### EXERCISE PROMPT:
Please rewrite the records below, putting "drop-down" in place of every "dropdown" and leaving everything else unchanged.
========
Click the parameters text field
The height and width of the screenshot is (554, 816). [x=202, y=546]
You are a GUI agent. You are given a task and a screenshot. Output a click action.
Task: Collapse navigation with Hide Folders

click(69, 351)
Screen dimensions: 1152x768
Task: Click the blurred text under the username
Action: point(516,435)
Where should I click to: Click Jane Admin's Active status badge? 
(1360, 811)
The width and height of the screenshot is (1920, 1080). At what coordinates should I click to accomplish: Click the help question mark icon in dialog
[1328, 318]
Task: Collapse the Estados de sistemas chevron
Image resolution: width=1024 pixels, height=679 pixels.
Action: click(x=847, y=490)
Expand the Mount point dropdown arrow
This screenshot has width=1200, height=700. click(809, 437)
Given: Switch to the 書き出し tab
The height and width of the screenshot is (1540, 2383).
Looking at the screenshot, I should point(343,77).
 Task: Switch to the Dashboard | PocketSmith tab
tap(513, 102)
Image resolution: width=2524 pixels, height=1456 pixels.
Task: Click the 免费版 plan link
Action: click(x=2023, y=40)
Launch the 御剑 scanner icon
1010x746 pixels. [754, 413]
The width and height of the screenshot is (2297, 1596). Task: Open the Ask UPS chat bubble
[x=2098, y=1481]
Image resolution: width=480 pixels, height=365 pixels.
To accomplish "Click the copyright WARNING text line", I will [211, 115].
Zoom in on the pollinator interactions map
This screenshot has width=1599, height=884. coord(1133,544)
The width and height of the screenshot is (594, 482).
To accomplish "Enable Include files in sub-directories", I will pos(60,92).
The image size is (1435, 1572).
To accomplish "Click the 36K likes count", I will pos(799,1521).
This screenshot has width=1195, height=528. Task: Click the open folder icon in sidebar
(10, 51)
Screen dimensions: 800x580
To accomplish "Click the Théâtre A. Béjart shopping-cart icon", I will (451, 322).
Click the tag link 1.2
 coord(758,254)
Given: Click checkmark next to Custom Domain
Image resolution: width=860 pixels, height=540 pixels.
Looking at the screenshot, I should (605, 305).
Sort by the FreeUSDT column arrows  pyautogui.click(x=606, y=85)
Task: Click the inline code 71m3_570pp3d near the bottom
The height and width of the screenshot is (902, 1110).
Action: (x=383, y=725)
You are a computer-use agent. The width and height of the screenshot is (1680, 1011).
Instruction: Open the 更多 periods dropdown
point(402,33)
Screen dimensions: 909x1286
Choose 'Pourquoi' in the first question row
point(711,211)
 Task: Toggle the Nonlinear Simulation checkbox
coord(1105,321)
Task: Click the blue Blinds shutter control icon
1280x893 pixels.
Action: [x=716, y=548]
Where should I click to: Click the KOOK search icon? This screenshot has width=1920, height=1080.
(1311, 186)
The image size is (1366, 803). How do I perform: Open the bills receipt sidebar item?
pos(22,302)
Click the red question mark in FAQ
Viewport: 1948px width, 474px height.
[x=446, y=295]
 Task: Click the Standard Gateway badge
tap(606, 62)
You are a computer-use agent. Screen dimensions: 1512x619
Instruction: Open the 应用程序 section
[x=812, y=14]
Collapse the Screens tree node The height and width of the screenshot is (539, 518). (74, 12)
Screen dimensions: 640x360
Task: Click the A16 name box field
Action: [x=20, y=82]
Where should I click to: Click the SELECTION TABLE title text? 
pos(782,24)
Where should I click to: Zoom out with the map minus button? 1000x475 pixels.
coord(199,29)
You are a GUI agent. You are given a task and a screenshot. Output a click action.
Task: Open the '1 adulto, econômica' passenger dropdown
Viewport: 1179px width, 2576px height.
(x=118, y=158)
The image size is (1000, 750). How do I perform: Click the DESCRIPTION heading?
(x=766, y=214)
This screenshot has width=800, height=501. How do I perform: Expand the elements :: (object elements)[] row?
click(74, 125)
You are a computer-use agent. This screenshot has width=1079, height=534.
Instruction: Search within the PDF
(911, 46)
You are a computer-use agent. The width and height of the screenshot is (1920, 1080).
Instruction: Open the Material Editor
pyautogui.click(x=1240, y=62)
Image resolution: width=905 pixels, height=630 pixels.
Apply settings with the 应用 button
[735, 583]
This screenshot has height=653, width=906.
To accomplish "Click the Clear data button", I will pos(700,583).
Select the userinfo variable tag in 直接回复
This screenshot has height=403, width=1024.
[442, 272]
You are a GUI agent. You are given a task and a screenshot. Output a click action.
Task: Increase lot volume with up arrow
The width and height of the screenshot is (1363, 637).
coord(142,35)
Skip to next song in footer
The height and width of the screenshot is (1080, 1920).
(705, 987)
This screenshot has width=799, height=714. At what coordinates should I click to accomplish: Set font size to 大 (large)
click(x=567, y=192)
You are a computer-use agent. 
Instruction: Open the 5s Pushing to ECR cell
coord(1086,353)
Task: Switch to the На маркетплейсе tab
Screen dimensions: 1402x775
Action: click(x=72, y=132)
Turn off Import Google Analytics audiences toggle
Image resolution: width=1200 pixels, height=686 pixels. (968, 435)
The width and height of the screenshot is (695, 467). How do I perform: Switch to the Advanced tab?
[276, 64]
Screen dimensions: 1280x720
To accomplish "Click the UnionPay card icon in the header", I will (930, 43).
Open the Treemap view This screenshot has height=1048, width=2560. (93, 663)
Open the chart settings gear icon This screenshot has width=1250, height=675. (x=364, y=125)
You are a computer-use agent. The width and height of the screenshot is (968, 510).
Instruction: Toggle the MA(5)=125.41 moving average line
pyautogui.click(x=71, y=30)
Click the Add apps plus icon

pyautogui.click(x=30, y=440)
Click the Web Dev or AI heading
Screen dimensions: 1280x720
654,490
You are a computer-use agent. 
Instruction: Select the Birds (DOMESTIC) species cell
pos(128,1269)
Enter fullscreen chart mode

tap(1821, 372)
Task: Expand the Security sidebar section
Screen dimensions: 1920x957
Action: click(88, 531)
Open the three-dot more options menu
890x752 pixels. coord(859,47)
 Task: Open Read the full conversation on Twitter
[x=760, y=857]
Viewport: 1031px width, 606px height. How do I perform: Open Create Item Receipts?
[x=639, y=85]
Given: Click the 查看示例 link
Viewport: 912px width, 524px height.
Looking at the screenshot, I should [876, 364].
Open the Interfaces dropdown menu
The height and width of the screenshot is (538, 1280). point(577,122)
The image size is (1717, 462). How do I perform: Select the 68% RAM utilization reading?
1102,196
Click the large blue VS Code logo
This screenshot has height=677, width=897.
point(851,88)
========
### TASK SOLUTION:
Click the parameters text field
The height and width of the screenshot is (554, 816). [x=202, y=546]
You are a GUI agent. You are given a task and a screenshot. Output a click action.
Task: Collapse navigation with Hide Folders

click(69, 351)
Screen dimensions: 1152x768
Task: Click the blurred text under the username
Action: point(516,435)
Where should I click to: Click Jane Admin's Active status badge? 
(1360, 811)
The width and height of the screenshot is (1920, 1080). At what coordinates should I click to accomplish: Click the help question mark icon in dialog
[1328, 318]
Task: Collapse the Estados de sistemas chevron
Image resolution: width=1024 pixels, height=679 pixels.
Action: click(x=847, y=490)
Expand the Mount point drop-down arrow
This screenshot has width=1200, height=700. click(809, 437)
Given: Switch to the 書き出し tab
The height and width of the screenshot is (1540, 2383).
Looking at the screenshot, I should point(343,77).
 Task: Switch to the Dashboard | PocketSmith tab
tap(513, 102)
Image resolution: width=2524 pixels, height=1456 pixels.
Task: Click the 免费版 plan link
Action: click(x=2023, y=40)
Launch the 御剑 scanner icon
1010x746 pixels. [754, 413]
The width and height of the screenshot is (2297, 1596). Task: Open the Ask UPS chat bubble
[x=2098, y=1481]
Image resolution: width=480 pixels, height=365 pixels.
To accomplish "Click the copyright WARNING text line", I will [211, 115].
Zoom in on the pollinator interactions map
This screenshot has width=1599, height=884. coord(1133,544)
The width and height of the screenshot is (594, 482).
To accomplish "Enable Include files in sub-directories", I will pos(60,92).
The image size is (1435, 1572).
To accomplish "Click the 36K likes count", I will pos(799,1521).
This screenshot has width=1195, height=528. Task: Click the open folder icon in sidebar
(10, 51)
Screen dimensions: 800x580
To accomplish "Click the Théâtre A. Béjart shopping-cart icon", I will (451, 322).
Click the tag link 1.2
 coord(758,254)
Given: Click checkmark next to Custom Domain
Image resolution: width=860 pixels, height=540 pixels.
Looking at the screenshot, I should (605, 305).
Sort by the FreeUSDT column arrows  pyautogui.click(x=606, y=85)
Task: Click the inline code 71m3_570pp3d near the bottom
The height and width of the screenshot is (902, 1110).
Action: (x=383, y=725)
You are a computer-use agent. The width and height of the screenshot is (1680, 1011).
Instruction: Open the 更多 periods drop-down
point(402,33)
Screen dimensions: 909x1286
Choose 'Pourquoi' in the first question row
point(711,211)
 Task: Toggle the Nonlinear Simulation checkbox
coord(1105,321)
Task: Click the blue Blinds shutter control icon
1280x893 pixels.
Action: [x=716, y=548]
Where should I click to: Click the KOOK search icon? This screenshot has width=1920, height=1080.
(1311, 186)
The image size is (1366, 803). How do I perform: Open the bills receipt sidebar item?
pos(22,302)
Click the red question mark in FAQ
Viewport: 1948px width, 474px height.
[x=446, y=295]
 Task: Click the Standard Gateway badge
tap(606, 62)
You are a computer-use agent. Screen dimensions: 1512x619
Instruction: Open the 应用程序 section
[x=812, y=14]
Collapse the Screens tree node The height and width of the screenshot is (539, 518). (74, 12)
Screen dimensions: 640x360
Task: Click the A16 name box field
Action: [x=20, y=82]
Where should I click to: Click the SELECTION TABLE title text? 
pos(782,24)
Where should I click to: Zoom out with the map minus button? 1000x475 pixels.
coord(199,29)
You are a GUI agent. You are given a task and a screenshot. Output a click action.
Task: Open the '1 adulto, econômica' passenger drop-down
Viewport: 1179px width, 2576px height.
(x=118, y=158)
The image size is (1000, 750). How do I perform: Click the DESCRIPTION heading?
(x=766, y=214)
This screenshot has width=800, height=501. How do I perform: Expand the elements :: (object elements)[] row?
click(74, 125)
You are a computer-use agent. This screenshot has width=1079, height=534.
Instruction: Search within the PDF
(911, 46)
You are a computer-use agent. The width and height of the screenshot is (1920, 1080).
Instruction: Open the Material Editor
pyautogui.click(x=1240, y=62)
Image resolution: width=905 pixels, height=630 pixels.
Apply settings with the 应用 button
[735, 583]
This screenshot has height=653, width=906.
To accomplish "Click the Clear data button", I will pos(700,583).
Select the userinfo variable tag in 直接回复
This screenshot has height=403, width=1024.
[442, 272]
You are a GUI agent. You are given a task and a screenshot. Output a click action.
Task: Increase lot volume with up arrow
The width and height of the screenshot is (1363, 637).
coord(142,35)
Skip to next song in footer
The height and width of the screenshot is (1080, 1920).
(705, 987)
This screenshot has width=799, height=714. At what coordinates should I click to accomplish: Set font size to 大 (large)
click(x=567, y=192)
You are a computer-use agent. 
Instruction: Open the 5s Pushing to ECR cell
coord(1086,353)
Task: Switch to the На маркетплейсе tab
Screen dimensions: 1402x775
Action: click(x=72, y=132)
Turn off Import Google Analytics audiences toggle
Image resolution: width=1200 pixels, height=686 pixels. (968, 435)
The width and height of the screenshot is (695, 467). How do I perform: Switch to the Advanced tab?
[276, 64]
Screen dimensions: 1280x720
To accomplish "Click the UnionPay card icon in the header", I will (930, 43).
Open the Treemap view This screenshot has height=1048, width=2560. (93, 663)
Open the chart settings gear icon This screenshot has width=1250, height=675. (x=364, y=125)
You are a computer-use agent. The width and height of the screenshot is (968, 510).
Instruction: Toggle the MA(5)=125.41 moving average line
pyautogui.click(x=71, y=30)
Click the Add apps plus icon

pyautogui.click(x=30, y=440)
Click the Web Dev or AI heading
Screen dimensions: 1280x720
654,490
You are a computer-use agent. 
Instruction: Select the Birds (DOMESTIC) species cell
pos(128,1269)
Enter fullscreen chart mode

tap(1821, 372)
Task: Expand the Security sidebar section
Screen dimensions: 1920x957
Action: click(88, 531)
Open the three-dot more options menu
890x752 pixels. coord(859,47)
 Task: Open Read the full conversation on Twitter
[x=760, y=857]
Viewport: 1031px width, 606px height. How do I perform: Open Create Item Receipts?
[x=639, y=85]
Given: Click the 查看示例 link
Viewport: 912px width, 524px height.
Looking at the screenshot, I should [876, 364].
Open the Interfaces drop-down menu
The height and width of the screenshot is (538, 1280). point(577,122)
The image size is (1717, 462). How do I perform: Select the 68% RAM utilization reading?
1102,196
Click the large blue VS Code logo
This screenshot has height=677, width=897.
point(851,88)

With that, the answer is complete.